Lauren Weedman: You enjoy her, but then you can’t wait to get away and catch your breath. Photo via laurenweedman.com.

Weedman enters with high energy, dancing to a raunchy tune, and she keeps up the pace, seemingly without needing to pause for breath for the next 75 minutes. Even stopping to drink water is turned into a dance number lest we pull back for a moment and she loses us to our own thoughts or our technology.

My first impression of Weedman is that here is this L.A. person, wearing black jeans, a lacy tank top, and scuffed cowgirl boots, who has gotten trapped in Philadelphia and can’t get out. But she makes the most of it. She embraces Philly, eating cheesesteaks, going to a Phillies game, checking out jazz clubs, watching a building be demolished, taking ballroom dance lessons.

I’ve been in Philly for about two years now, and I’m just beginning to know the city. Weedman was here for just ten days, and she was everywhere — all the places I’d like to go — and even found a few dates on Tinder Philadelphia (a location-based dating app). Her dates took her to jazz clubs and the Rocky statue.

It was fun to watch her work. Words tripping over each other, eager to cram it all in before time ran out. We could see parts of the process. At many improv shows, the audience fills out scraps of paper with suggestions for routines. Here, Weedman had her own scraps of paper piled on a table, notes about her adventures and overheard snippets of conversations, and just as David Letterman throws away his Top Ten List cards after he reads each one, she tossed each slip of paper to the floor as she completed it.

Weedman does live in L.A., as she told us, although she’s originally from Indianapolis. Living in L.A., she says, is like having an abusive boyfriend she’s always planning to leave.

Lurching from crisis to crisis

She has brought this show to other cities, and it seems to parallel the crises of her life. She sometimes goes to a local psychic to learn what’s going on when she’s too busy to pay attention herself. In Portland, Oregon, the psychic told her that her marriage was over. By Boise, she had learned her husband had cheated on her with their babysitter and has since gotten divorced. Warned by a friend that she “can’t be an artist and a mother,” she nevertheless has a child and is raising him as a single mother. Now in Philly, she is looking to start dating again, although she has to watch out for a tendency to fall instantly in love with everyone she meets.

While she treated her personal dramas with humor, there was seriousness, too. She goes in search of the spot where the Center City jogger, whom she knew, was killed and pauses for a moment to contemplate life and death. And in her ballroom dance lessons she comes up against her own need to control everything around her and, for a moment, she learns to surrender and let herself be led.

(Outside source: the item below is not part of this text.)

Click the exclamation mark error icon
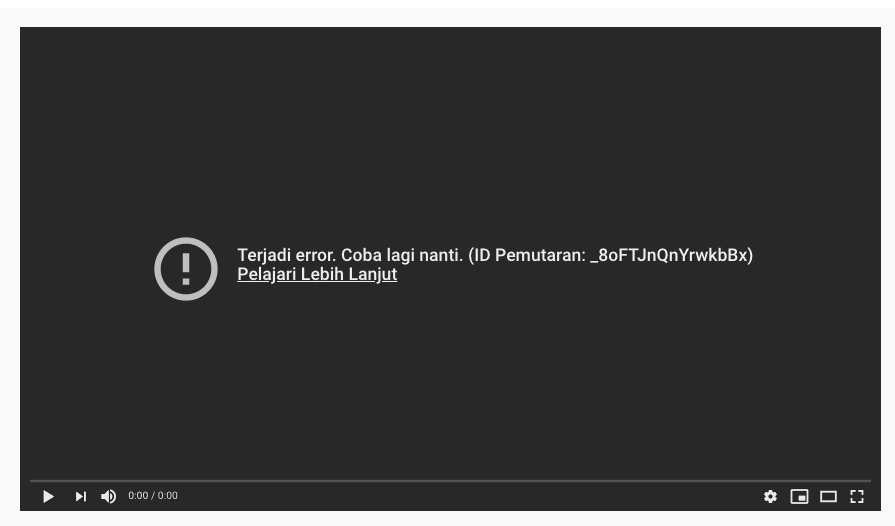The height and width of the screenshot is (526, 895). coord(186,269)
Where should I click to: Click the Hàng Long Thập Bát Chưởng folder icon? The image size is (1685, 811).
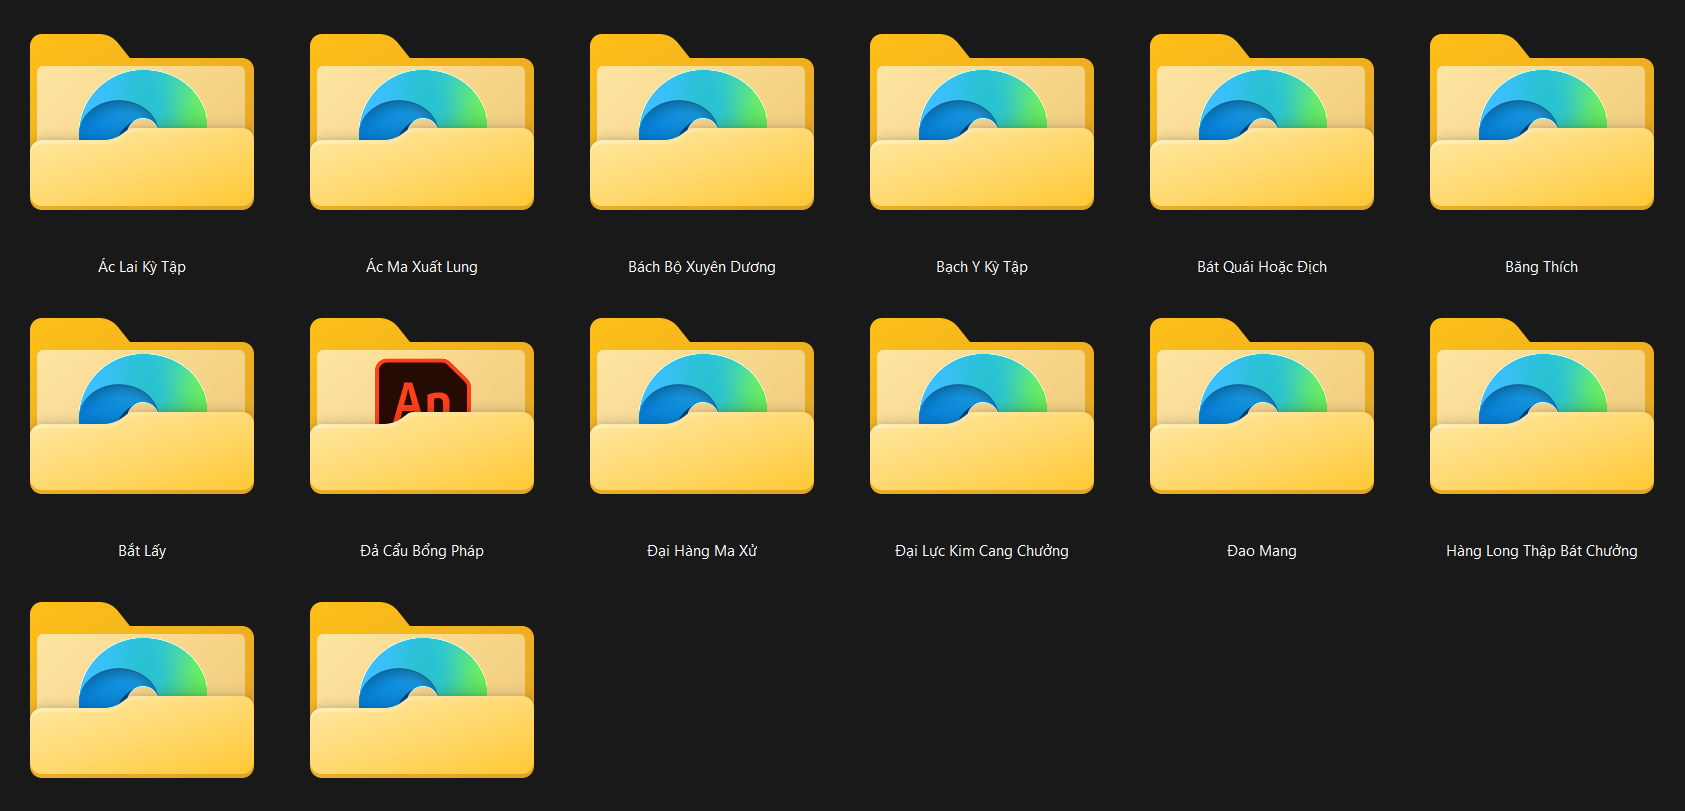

Most of us walk past the city around us without looking up. Weedman walked past City Hall and was amazed at its beauty, but everyone around her was looking down or texting. Her show is a reminder to stop for a moment, look at the adventure around us, and take advantage of it. Whether it’s seeing a sign for a dancing studio and getting a life lesson, or meeting a musician in a jazz club who opens you up to hearing music in a new way, the opportunity to explore both ourselves and our city is all around us. We just have to take a risk and try something new.